• [Goal]: Reproduce the Hungarian sheep notebook starting at "from src.features.smarterdb import" and ending at "logger.setLevel(logging.CRITICAL)", swapping "CodingException" for "EncodingError".

• [Text to read]:
--------------------------------

# Hungarian sheeps
Try to describe hungary sheep dataset

In [1]:
import logging

from tqdm.notebook import tqdm

from src.features.smarterdb import global_connection, Dataset
from src.features.plinkio import TextPlinkIO, CodingException
from src.data.common import WORKING_ASSEMBLIES

In [2]:
logger = logging.getLogger('src.features.plinkio')
logger.setLevel(logging.CRITICAL)

_ = global_connection()
OAR3 = WORKING_ASSEMBLIES["OAR3"]

In [3]:
class CustomMixin():
    n_of_individuals = None
    
    def process_pedfile(self, coding="top"):
        for line in tqdm(self.read_pedfile(), total=self.n_of_individuals):
            _ = self._process_genotypes(line, coding)
            
        return True
    
    def is_top(self):
        try:
            return self.process_pedfile(coding='top')
        
        except CodingException:
            return False
    
    def is_forward(self):
        try:
            return self.process_pedfile(coding='forward')

--------------------------------

• [Items]:

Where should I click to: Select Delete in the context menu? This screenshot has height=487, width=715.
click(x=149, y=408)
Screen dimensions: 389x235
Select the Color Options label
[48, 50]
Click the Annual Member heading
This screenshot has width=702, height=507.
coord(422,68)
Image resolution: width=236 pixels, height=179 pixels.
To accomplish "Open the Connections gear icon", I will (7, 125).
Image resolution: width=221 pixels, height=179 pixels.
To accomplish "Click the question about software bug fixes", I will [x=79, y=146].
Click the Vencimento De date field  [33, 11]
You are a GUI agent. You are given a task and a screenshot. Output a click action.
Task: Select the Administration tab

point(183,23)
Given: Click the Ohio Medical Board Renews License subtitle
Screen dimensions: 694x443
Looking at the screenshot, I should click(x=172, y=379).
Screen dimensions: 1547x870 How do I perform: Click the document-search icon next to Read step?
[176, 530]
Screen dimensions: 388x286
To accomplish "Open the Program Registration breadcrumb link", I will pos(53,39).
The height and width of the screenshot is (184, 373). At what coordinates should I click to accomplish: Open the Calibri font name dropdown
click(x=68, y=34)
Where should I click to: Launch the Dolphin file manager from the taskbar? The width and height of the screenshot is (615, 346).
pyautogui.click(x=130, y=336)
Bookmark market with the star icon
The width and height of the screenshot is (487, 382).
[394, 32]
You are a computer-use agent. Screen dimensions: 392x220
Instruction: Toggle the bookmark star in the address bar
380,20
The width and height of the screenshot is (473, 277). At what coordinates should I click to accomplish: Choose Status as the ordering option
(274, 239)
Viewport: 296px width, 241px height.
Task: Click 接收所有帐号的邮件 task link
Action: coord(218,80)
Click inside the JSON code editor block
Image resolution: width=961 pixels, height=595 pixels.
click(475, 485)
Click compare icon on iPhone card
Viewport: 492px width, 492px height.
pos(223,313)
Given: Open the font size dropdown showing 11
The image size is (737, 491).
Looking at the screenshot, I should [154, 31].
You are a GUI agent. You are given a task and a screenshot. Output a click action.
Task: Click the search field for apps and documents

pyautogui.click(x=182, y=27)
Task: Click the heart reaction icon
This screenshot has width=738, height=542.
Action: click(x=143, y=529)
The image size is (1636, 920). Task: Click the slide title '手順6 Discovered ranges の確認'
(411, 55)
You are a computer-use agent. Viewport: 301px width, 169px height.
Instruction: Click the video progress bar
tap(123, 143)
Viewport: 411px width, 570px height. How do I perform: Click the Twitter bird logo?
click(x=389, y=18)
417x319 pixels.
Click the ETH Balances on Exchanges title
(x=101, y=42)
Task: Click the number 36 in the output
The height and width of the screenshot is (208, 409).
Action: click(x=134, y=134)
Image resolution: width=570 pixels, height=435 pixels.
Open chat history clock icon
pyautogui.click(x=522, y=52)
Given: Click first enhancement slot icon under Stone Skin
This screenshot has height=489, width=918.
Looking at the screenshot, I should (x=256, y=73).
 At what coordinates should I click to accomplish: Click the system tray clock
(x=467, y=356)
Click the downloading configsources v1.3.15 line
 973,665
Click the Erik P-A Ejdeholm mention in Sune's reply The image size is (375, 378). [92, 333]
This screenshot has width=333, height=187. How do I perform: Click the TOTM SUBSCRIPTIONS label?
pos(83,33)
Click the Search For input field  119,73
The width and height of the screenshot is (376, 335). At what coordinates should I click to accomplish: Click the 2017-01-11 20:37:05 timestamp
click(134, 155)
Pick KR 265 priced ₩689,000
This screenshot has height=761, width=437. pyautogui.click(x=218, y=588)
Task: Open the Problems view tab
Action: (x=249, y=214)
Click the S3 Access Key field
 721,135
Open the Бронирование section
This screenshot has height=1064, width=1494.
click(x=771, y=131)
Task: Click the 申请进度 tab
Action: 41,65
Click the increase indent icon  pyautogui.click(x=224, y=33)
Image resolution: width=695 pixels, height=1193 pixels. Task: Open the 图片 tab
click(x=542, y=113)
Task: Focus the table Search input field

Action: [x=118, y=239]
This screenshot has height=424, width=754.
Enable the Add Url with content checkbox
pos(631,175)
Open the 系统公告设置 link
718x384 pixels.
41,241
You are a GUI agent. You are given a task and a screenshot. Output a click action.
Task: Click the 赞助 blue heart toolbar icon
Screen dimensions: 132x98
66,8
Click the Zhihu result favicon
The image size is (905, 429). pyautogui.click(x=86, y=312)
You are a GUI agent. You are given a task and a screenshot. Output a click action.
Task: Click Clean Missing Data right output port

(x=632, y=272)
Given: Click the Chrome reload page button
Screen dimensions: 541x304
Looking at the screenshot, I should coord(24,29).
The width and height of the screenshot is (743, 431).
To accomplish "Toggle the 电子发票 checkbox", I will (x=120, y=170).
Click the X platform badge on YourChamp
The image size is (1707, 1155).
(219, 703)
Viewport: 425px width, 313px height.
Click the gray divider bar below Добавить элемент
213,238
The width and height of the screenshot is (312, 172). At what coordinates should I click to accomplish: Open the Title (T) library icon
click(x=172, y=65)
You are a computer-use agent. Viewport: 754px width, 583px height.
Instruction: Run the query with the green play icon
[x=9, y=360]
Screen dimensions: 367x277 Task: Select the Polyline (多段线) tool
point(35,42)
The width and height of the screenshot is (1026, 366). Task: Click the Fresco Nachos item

--------------------------------

• [The solution]:
from src.features.smarterdb import global_connection, Dataset
from src.features.plinkio import TextPlinkIO, EncodingError
from src.data.common import WORKING_ASSEMBLIES

In [2]:
logger = logging.getLogger('src.features.plinkio')
logger.setLevel(logging.CRITICAL)